Das Eiszeitwasser formte Flusstäler
Auf der Spur der Steine und der Eiszeitroute, ein Radfernweg von 666 Kilometern durch die Mecklenburgische Seenplatte, kann man es kennenlernen. Eiszeit war überall. Doch nirgendwo hat sie ihre Biografie so idealtypisch hinterlassen wie hier. Geologisch gilt sie in Europa als Modellregion, in der der Formenschatz vollständig erhalten ist. Das ist Naturgeschichte wie im Bilderbuch: Grund- und Endmoräne, Sander, Urstromtal – die ganze glaziale Serie. Um die Phänomene herum gliedert sich die Strecke in fünf Rundtouren und neun Einzeltouren. Sie sind durchgängig beschildert und mit dem gelb-grün-blauen Logo gekennzeichnet. Informative Schautafeln, interessante Lehrpfade, Findlingsgärten und ein Netz von Informationszentren helfen, die einmaligen Naturphänomene und ihre Besonderheiten an Ort und Stelle zu verstehen. Was ist ein Rinnensee? Was sind Haupt-, End- oder Stauchendmoränen?

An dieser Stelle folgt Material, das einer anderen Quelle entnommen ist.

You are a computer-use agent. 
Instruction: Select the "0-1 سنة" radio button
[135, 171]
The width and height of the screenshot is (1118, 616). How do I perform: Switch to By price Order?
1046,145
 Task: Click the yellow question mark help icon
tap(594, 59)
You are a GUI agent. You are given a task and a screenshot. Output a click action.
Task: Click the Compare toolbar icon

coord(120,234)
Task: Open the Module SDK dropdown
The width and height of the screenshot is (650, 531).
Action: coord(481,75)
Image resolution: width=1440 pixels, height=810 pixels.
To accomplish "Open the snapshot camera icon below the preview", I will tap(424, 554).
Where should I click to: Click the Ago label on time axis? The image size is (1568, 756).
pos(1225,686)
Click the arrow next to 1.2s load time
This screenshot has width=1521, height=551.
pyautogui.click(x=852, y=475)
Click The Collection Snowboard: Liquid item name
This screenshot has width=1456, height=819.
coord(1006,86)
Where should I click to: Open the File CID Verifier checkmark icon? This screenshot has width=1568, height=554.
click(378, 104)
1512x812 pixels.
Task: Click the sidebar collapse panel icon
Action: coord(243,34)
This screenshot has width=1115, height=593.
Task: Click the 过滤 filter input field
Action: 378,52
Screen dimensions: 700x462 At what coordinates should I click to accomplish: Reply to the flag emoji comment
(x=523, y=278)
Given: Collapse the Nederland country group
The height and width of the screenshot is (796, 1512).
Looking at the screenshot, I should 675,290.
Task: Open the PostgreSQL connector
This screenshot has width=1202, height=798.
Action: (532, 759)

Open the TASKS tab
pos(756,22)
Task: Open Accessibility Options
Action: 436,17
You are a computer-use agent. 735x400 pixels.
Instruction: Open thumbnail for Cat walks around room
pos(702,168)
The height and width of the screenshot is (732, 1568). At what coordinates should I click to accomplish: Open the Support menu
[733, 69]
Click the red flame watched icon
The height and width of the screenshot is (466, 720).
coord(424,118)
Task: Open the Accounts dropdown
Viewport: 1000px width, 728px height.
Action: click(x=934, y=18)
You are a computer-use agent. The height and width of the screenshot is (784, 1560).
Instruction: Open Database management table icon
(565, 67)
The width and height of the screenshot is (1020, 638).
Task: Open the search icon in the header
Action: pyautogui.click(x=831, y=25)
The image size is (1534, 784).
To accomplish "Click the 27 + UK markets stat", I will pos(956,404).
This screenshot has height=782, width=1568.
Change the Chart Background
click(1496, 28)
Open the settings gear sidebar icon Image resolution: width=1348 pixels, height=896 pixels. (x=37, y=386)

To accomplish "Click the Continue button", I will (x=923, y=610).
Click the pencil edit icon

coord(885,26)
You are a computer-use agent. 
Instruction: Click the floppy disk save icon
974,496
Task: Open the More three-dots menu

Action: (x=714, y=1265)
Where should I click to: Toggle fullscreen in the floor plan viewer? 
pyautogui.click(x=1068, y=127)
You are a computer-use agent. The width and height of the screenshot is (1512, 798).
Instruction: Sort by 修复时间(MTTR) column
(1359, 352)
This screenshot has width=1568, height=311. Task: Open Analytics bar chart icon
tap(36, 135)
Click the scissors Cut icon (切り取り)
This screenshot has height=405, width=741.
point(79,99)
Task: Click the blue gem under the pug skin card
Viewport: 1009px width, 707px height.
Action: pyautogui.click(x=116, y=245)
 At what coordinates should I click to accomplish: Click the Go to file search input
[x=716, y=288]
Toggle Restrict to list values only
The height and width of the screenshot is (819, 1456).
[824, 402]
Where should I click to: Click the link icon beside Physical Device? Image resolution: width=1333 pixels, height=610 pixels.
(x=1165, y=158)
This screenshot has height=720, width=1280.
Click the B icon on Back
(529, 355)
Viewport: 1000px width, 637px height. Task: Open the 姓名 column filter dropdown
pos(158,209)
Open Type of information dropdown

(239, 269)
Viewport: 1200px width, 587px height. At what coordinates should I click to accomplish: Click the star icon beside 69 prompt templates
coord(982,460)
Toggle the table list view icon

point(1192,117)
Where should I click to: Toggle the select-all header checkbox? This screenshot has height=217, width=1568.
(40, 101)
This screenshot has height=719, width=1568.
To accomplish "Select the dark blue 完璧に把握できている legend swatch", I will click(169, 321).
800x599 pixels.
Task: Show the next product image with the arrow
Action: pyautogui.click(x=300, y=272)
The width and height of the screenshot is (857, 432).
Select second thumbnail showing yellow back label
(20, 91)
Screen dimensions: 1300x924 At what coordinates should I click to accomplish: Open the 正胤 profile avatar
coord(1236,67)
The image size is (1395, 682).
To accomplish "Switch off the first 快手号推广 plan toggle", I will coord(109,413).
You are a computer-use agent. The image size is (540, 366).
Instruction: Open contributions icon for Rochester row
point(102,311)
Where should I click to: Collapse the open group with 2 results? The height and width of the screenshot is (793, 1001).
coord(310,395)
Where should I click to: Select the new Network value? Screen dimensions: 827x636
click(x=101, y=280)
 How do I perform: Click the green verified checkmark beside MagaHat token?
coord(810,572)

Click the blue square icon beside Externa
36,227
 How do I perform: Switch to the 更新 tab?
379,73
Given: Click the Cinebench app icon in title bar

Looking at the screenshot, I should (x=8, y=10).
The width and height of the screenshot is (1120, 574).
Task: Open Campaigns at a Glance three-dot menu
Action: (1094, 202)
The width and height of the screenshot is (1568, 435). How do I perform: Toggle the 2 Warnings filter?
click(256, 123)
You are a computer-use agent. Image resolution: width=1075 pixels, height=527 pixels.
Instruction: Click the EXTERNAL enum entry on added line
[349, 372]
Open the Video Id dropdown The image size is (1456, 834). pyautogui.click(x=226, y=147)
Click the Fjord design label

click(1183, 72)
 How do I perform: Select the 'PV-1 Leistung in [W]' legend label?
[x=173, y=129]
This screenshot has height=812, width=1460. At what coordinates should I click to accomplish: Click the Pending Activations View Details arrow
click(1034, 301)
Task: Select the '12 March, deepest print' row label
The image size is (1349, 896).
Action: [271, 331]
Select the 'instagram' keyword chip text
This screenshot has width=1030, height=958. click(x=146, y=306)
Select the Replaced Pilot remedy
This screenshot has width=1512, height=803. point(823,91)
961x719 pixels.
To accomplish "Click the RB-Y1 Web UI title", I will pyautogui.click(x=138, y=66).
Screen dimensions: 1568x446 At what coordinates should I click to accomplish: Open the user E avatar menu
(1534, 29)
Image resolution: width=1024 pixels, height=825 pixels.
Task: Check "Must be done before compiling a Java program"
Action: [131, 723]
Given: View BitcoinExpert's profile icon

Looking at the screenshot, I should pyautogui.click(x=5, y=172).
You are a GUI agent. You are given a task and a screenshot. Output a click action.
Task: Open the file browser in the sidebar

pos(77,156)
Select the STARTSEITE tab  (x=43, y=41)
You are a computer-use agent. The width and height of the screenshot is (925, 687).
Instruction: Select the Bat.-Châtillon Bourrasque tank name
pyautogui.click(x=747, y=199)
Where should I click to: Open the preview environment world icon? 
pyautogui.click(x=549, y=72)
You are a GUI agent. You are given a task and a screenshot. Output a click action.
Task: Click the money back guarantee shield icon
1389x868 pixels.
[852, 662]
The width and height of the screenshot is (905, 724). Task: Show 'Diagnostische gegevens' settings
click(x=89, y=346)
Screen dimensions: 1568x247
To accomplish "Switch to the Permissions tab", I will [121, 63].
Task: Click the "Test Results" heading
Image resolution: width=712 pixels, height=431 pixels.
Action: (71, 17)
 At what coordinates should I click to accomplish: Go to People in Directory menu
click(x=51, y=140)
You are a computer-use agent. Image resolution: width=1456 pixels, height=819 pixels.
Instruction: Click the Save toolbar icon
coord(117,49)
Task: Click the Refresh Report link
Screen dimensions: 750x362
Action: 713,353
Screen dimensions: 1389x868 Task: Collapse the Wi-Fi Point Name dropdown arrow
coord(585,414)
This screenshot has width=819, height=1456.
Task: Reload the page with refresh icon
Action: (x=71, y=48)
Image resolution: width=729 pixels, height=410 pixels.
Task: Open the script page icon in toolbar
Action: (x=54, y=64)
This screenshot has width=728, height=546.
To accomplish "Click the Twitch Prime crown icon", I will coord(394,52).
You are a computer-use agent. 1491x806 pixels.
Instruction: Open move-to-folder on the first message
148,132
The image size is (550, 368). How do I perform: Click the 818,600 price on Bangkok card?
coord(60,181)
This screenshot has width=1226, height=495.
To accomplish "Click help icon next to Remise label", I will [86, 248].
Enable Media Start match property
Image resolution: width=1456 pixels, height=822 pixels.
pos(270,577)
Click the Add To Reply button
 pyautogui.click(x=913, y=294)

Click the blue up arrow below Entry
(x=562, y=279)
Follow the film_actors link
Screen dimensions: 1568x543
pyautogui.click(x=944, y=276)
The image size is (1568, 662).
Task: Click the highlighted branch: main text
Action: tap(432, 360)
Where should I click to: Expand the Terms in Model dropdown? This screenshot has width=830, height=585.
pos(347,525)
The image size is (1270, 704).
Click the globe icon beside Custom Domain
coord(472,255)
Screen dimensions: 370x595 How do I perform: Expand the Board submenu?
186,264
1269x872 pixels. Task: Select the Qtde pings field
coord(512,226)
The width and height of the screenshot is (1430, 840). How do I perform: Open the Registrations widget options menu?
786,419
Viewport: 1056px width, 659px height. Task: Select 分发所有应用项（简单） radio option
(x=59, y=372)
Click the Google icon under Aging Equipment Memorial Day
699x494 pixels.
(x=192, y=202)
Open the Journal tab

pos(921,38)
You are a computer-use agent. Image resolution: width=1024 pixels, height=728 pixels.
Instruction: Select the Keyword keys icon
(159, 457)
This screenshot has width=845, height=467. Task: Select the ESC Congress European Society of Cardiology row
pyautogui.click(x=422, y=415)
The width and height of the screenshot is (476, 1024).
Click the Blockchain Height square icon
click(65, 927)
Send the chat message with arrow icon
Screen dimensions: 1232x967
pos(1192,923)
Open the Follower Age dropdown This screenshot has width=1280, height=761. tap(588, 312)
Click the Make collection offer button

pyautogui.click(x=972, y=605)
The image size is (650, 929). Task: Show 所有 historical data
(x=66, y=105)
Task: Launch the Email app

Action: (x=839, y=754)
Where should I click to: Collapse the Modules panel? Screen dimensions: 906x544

Und Fragen gibt es viele. Etwa die, ob denn Steine nachwachsen können? Klaus Granitzki, der die Eiszeitroute per Rad mitentwickelt hat, freut sich über solche Fragen. „Früher dachten die Menschen, dass die Steine von Vulkanen ausgeworfen würden", erklärt der pensionierte Geologe des Geologischen Landesamtes. Doch Vulkane gibt es hier nicht. Granitzkis Theorie: „Vermutlich kommen die Steine durch Schwer- und Fliehkraft an die Oberfläche", sagt er. Wissenschaftlich belegt sei das aber nicht. Tatsache ist, dass die Bauern die Äcker ständig entsteinen müssen.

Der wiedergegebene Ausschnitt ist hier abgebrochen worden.